**Tasks for this exercise**
[1] Reproduce the passage from the text on personalized start pages verbatim, from "When you find" up to and including "at Google Code.".
[2] Carry on the text about personalized start pages and iGoogle, beginning right after its final sentence.

**Quoted text**
(begin)

These days it’s the page your browser shows when you start it up; usually a branded search tool. Back in the web’s equivalent of the stone age it was a bespoke start page, built in static HTML, mixing up biographical information with the owner’s favourite links.
Over the years, search engines have become more and more elaborate, evolving into "portals". These were bloated sites that aggregated directories full of content and news, intended to replace the home page as your browser’s default destination.
To this day, many ISPs maintain their own portals and re-route your browser to them after installing them on your PC. You don’t have to put up with it though.
Personalised web pages made easy
The last few years have seen a new wave of start page providers enabling you to create your own default destinations, packed with content of specific interest to you.
Of course, start page personalisation isn’t a new idea. Yahoo! did it back in the late 90s, enabling you to create a portal page displaying custom subjects and Yahoo! tools. The real breakthrough came with the popularisation of RSS (Really Simple Syndication).
RSS is a technology that enables content providers to add headlines to a machine readable "feed" – an XML file that can be frequently updated, but is always found at the same URL.
From Google to iGoogle
The growth of feed-powered start pages has been most noticeable in the last two or three years, following tight on the heels of iGoogle. Leading players such as Netvibes and Pageflakes were both launched in 2005.
iGoogle is a free service open to all Google subscribers allowing you to personalise the search engine’s start page with building blocks containing RSS feed-powered headlines.
You sign in with your Google ID and click “Add Stuff” to look through the content - news feeds, to do lists, countdown clocks, quotes, games and tools. Google categorises site feeds for easy browsing – or you can keyword search for specific sites.
When you find what you’re after, clicking the ‘Add it Now’ button places a content block on your iGoogle page. iGoogle and other personal start pages don’t confine themselves to simple RSS, however.
The age of the 'widget'
Mini applications, called ‘gadgets’ in iGoogle and ‘widgets’ just about everywhere else, use web scripting to provide plug-in tools for your start page. For example, you could add an application that gives you a Wikipedia search box or shows the weather forecast for your local area.
Other tools include constantly updating departure boards for train services, driving direction calculators and currency converters. Google provides you with all the tools required to build your own gadgets at Google Code.
The process is straightforward. Google Gadgets Editor is a simple script-editing window with an XML framework already in place. All you have to do is replace the "Hello World" code placeholder with your own HTML.
For example, to create a gadget that searches the Internet Movie Database, you could navigate to the IMDb's Help page and copy the search form code from one of the examples given.
Return to Google Gadget Editor and paste the code between the CDATA brackets. Save the XML snippet and you’ll then be given a URL for your new gadget.

(end)

**Data lines**
(begin)

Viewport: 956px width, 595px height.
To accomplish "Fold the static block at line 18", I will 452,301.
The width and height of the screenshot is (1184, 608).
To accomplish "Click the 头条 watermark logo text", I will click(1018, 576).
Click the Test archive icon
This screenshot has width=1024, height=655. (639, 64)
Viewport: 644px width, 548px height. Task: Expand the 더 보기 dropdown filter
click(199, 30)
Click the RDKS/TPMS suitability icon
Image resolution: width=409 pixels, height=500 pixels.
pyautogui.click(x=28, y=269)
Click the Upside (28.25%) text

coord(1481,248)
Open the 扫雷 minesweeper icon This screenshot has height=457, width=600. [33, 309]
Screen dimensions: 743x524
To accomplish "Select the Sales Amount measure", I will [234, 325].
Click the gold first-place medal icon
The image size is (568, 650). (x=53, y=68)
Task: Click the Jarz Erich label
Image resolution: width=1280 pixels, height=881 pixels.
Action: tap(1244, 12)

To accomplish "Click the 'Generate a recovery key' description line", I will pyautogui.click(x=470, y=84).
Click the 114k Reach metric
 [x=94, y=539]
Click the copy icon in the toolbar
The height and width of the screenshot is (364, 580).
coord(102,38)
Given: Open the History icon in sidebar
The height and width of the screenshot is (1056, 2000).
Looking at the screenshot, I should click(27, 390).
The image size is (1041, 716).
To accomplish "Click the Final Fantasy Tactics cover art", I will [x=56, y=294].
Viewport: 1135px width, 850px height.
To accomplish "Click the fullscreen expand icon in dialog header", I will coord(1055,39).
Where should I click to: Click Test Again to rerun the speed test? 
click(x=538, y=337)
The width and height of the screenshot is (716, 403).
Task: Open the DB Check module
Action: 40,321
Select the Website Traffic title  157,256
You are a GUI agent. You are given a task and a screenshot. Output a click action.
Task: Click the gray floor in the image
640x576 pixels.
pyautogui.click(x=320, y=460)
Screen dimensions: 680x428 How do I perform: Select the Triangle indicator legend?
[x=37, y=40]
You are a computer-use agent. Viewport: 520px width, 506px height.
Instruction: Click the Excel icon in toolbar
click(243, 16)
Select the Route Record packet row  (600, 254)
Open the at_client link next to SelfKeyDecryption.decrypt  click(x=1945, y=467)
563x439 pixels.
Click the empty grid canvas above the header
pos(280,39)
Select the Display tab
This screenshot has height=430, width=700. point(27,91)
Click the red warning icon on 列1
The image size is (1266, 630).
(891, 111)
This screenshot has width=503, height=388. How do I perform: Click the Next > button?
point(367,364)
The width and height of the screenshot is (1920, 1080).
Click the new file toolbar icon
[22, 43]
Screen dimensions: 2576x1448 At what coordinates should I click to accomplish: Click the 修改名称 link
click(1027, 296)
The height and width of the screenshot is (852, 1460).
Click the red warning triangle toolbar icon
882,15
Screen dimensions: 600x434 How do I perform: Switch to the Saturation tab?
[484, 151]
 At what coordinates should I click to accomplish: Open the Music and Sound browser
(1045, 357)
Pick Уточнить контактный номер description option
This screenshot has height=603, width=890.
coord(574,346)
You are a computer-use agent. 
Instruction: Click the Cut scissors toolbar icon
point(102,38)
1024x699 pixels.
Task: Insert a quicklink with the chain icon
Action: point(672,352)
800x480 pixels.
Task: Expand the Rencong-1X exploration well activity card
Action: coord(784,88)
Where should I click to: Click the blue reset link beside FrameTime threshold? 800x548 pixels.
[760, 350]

(end)

**Task-by-task results**
[1]
When you find what you’re after, clicking the ‘Add it Now’ button places a content block on your iGoogle page. iGoogle and other personal start pages don’t confine themselves to simple RSS, however.
The age of the 'widget'
Mini applications, called ‘gadgets’ in iGoogle and ‘widgets’ just about everywhere else, use web scripting to provide plug-in tools for your start page. For example, you could add an application that gives you a Wikipedia search box or shows the weather forecast for your local area.
Other tools include constantly updating departure boards for train services, driving direction calculators and currency converters. Google provides you with all the tools required to build your own gadgets at Google Code.

[2]
Choose ‘Publish’ instead to add the code to your iGoogle page or add it to the iGoogle directory so others can use it.
What about DIY start pages?
If creating gadgets or widgets is so easy, why not build your own start page from scratch? While it’s certainly possible, the simplicity offered by modern start page providers makes it a rather time consuming proposition in comparison.
For example, it requires a lot of code to embed a single RSS block in a web page, although there are off-the-shelf scripts that can help facilitate this and even some online services that generate the layout code for you.
Javascript RSS Block Viewer generates cut-and- paste code you can plug into any site – static or dynamic. All you have to do is provide the RSS feed and choose a colour scheme.
If you need more control then MagpieRSS is a server side PHP script that parses RSS feeds.
Once the script is installed, you can add specific feeds to a page with as few as two lines – though it gets much more complex if you want to style headlines, titles and links separately or filter a feed using specific parameters.
Looking beyond the Google heartland
While these solutions simplify the task of adding RSS blocks to a page for a code-savvy developer, neither compares with the ease of adding bespoke blocks to a page in Netvibes or Protopage.
In addition, the current crop of start pages have features that your Heath Robinson version may struggle to compete with. Most services enable alternate layouts to be used and custom skins that change the look and feel of the page.
Netvibes, iGoogle and Pageflakes provide themes that let you change the overall look of the layout. You can also almost universally change the position of content blocks in your bespoke start page and create multiple, tabbed pages to organise different types of content.
For example, you could have a default front page full of news feeds, with tabs that take you to a page full of handy gadgets or blog content. Start pages help you get more from your web browsing by bringing together the information you access most often into one place.
The only drawback is that your choice might make content so easy to find that you’ll spend even more time online.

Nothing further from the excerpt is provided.